(Input for this task)

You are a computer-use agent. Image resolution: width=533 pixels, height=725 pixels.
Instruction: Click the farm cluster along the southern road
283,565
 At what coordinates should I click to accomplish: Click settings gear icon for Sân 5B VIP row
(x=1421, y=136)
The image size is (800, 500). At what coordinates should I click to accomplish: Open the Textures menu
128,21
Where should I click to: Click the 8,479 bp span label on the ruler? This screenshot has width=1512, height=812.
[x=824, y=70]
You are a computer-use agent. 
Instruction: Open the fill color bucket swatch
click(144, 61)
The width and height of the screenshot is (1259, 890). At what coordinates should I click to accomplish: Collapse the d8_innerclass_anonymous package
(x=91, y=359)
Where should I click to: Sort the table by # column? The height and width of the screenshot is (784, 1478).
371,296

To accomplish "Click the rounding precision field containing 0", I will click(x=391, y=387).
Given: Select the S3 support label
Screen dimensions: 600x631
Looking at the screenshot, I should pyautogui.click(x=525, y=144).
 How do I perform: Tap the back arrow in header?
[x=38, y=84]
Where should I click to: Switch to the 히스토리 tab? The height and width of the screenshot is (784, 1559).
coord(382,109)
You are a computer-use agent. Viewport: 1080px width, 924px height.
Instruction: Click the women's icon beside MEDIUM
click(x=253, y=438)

(End Input for this task)

Work order. The answer must consist of every line from the records above that holds "agent".

Answer below.
You are a computer-use agent. Image resolution: width=533 pixels, height=725 pixels.
You are a computer-use agent. 
You are a computer-use agent. Viewport: 1080px width, 924px height.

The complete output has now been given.